Il ne s’agit donc plus seulement des déclarations d’une opposition qui «refuse de reconnaitre les réalisations grandioses» du Président Aziz, mais bien des conclusions d’experts qui tirent sur la sonnette d’alarme.
Trop grande dépendance sur l’extérieur
A peine sept mois après la réélection du Président Aziz, des rapports confidentiels établis par le Groupe de la BAD (Banque Africaine de Développement), de la Banque Mondiale ou encore du Fonds Monétaire Arabe, ne cachent pas leur scepticisme à l’égard des perspectives socio-économiques du pays.
Les rapports émanant des experts de ces institutions internationales – qui avaient visité Nouakchott à la veille des élections présidentielles – affirmaient que la Mauritanie est touchée par une dépendance totale des échanges commerciaux avec l’extérieur.
Et que le pouvoir en place n’a pas réussi à réduire ce phénomène en dépit des conseils du FMI, qui s’inquiétait dans son rapport du mois de mai 2013, de l’extrême dépendance du pays aux industries extractives et qui, à maintes reprises, avait élaboré des plans de réformes pour atténuer l’ampleur de ce fardeau. Dans ce contexte, force est de reconnaitre que la chute du prix des matières premières, notamment celui du fer, aura un impact négatif sur l’économie nationale.

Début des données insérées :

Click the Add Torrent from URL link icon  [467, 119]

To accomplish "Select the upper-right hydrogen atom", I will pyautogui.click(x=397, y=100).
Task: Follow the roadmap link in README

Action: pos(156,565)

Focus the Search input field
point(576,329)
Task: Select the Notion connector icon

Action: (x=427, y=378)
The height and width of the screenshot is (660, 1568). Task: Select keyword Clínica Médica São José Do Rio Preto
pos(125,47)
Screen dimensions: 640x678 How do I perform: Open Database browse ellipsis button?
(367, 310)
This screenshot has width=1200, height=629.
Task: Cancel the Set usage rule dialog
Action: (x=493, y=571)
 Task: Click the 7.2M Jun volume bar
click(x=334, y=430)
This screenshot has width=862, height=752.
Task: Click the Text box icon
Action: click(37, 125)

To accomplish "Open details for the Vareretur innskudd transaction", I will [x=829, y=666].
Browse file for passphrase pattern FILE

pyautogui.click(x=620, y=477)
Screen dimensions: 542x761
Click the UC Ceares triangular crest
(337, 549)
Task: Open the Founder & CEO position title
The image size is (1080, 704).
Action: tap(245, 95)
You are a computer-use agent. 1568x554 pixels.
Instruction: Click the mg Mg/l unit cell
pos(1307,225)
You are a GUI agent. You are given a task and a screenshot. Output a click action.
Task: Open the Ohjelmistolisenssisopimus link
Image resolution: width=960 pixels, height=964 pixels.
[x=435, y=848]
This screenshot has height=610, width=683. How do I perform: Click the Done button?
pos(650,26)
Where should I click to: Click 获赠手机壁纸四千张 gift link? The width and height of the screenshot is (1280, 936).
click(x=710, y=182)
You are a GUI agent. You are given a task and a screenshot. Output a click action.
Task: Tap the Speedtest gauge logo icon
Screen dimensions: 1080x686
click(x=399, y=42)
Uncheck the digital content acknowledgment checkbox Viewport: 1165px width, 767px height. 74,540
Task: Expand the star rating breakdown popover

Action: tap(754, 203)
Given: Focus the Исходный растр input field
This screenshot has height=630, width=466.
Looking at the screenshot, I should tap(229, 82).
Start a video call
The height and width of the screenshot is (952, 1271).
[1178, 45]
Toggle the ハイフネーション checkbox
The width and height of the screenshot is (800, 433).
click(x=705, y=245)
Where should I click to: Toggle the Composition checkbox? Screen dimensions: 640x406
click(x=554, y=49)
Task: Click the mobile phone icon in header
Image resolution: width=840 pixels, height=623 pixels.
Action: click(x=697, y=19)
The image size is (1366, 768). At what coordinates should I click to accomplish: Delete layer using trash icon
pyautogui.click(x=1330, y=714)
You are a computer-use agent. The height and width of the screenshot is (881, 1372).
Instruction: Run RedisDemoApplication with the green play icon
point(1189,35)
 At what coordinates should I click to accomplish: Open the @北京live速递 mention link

Instabilité institutionnelle
Les récents changements intervenus au niveau des responsables des importantes institutions étatiques, notamment dans le secteur financier (BCM – Ministère des Finances…) et la faiblesse de la planification sur le long terme, viennent eux aussi créer des interrogations sur les perspectives de la gouvernance dans l’avenir.
Le Centre des Recherches au sein du Fonds Arabe pour le Développement Economique et Social (FADES), basé au Koweït, souligne que le taux de croissance de 6,8% enregistré à la fin du premier trimestre de 2014, ne sera pas atteint en 2015.
Cette situation est inéluctable, sauf si le pouvoir déploie des efforts considérables en matière d’augmentation des projets de réformes, de diversification de la base de production, et de création d’une réelle valeur ajoutée.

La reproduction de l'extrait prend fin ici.